The Productivity Commissioner recommended a uniform contribution scheme across the Central Coast, Hunter and Illawarra-Shoalhaven regions (again subject to ‘no substantial impact on feasibility’) as follows:

  • $10,000 per dwelling for houses (detached, semi-detached, townhouses);
  • $8,000 per dwelling for all other residential accommodation;
  • $10 to $15 per square metre for industrial development;
  • $20 to $30 per square metre for commercial development; and
  • $30 to $40 per square metre for mixed uses.

However, state levies for major state transport infrastructure and biodiversity certification of land would also be part of the ‘regional infrastructure contribution’.  These components of the contribution will be additional to the above amounts and would vary between different areas.

The NSW government’s official response ‘accepted’ this proposal, but said that the above rates will be subject to ‘confirming the charging methodology’.  Based on the published road map, these levy amounts will not be finalised until the first half of 2022.


These new ‘reforms’ are intended to bring about ‘a principles-based approach to contributions that better supports growth and development’. The new reformed system is intended to be ‘more accessible, more consistent and be simple to administer’.


  • It is not yet evident that any meaningful steps have been taken to limit planning authority insistence on planning agreements as part of the rezoning process (with the additional cost, delay, uncertainty and investment disincentives that such insistence creates).
  • The intention to require (some) draft contributions plans to be prepared concurrent with planning proposals may further increase the time it takes to bring about changes in planning controls.
  • The costs of developing land are likely to increase.
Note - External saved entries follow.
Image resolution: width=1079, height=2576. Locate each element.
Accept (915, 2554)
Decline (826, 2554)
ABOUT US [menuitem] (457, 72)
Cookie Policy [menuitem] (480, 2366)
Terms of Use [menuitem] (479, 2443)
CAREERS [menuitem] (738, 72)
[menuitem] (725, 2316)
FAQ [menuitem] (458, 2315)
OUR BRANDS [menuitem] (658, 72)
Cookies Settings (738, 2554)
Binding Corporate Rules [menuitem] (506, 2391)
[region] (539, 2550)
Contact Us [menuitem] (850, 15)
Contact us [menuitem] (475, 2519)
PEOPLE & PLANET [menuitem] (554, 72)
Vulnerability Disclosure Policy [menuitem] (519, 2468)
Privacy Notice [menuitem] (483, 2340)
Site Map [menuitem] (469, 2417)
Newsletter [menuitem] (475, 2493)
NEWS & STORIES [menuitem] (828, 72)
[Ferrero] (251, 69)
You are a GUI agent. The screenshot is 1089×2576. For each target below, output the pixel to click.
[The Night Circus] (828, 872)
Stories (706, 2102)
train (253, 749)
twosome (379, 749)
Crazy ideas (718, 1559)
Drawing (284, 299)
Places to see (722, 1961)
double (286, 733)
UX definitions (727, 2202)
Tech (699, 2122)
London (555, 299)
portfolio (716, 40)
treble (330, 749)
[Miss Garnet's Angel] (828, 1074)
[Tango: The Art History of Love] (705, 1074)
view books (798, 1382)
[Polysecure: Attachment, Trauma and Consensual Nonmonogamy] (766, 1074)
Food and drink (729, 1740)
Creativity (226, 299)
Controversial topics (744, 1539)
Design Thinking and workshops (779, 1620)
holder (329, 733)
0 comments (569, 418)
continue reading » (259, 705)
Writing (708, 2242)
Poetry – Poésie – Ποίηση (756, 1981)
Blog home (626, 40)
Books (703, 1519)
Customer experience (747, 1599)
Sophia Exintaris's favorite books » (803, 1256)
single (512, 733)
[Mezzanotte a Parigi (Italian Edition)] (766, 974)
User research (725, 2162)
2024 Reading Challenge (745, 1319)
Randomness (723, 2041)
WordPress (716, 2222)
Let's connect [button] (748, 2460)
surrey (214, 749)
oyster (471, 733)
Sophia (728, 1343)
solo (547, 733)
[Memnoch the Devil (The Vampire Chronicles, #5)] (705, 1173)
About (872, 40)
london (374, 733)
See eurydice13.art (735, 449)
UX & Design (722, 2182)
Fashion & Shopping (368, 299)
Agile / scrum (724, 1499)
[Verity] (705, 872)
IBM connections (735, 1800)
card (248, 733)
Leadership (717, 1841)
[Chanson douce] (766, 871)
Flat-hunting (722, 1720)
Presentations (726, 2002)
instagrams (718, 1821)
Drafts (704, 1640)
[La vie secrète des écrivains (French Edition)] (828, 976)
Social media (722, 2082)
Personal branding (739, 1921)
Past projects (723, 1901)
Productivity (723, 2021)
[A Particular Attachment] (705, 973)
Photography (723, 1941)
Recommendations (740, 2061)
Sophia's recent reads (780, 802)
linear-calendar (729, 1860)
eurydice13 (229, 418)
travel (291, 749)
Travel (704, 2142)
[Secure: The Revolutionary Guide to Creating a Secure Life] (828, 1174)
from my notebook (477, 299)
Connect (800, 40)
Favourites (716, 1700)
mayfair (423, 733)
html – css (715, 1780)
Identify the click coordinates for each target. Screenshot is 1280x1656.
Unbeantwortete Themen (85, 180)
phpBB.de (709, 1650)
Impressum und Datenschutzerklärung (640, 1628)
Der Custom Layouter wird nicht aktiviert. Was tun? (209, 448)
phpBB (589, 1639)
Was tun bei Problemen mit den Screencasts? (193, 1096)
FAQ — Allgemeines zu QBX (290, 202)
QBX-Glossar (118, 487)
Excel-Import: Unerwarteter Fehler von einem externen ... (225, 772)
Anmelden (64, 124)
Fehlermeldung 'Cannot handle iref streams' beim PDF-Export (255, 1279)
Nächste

This may reduce the attractiveness of developing land and may see more land retained at its existing use (contrary to what otherwise might be good land use planning).
  • The new vendor tax on potential development sites will apparently seek to recover around half the costs in current greenfield contributions plans (being the land cost). If the property is sold by existing landowners following rezoning, the tax will be immediately payable, well before development takes place.  This is likely to depress sale prices and reduce the likelihood that some landowners will sell, at least in the short and medium terms.  Some landowners may attempt to game out the system, delay selling their land and count on the vendor tax being abolished.
  • The review concedes that there will be ‘short-term impacts’, but says this can be mitigated. It anticipates long-term benefits.

In short, these new ‘reforms’ are, in the short and medium term, likely to contribute to the uncertainty of the planning system and discourage some development from proceeding.

It is far from clear that there will be any long-term benefits.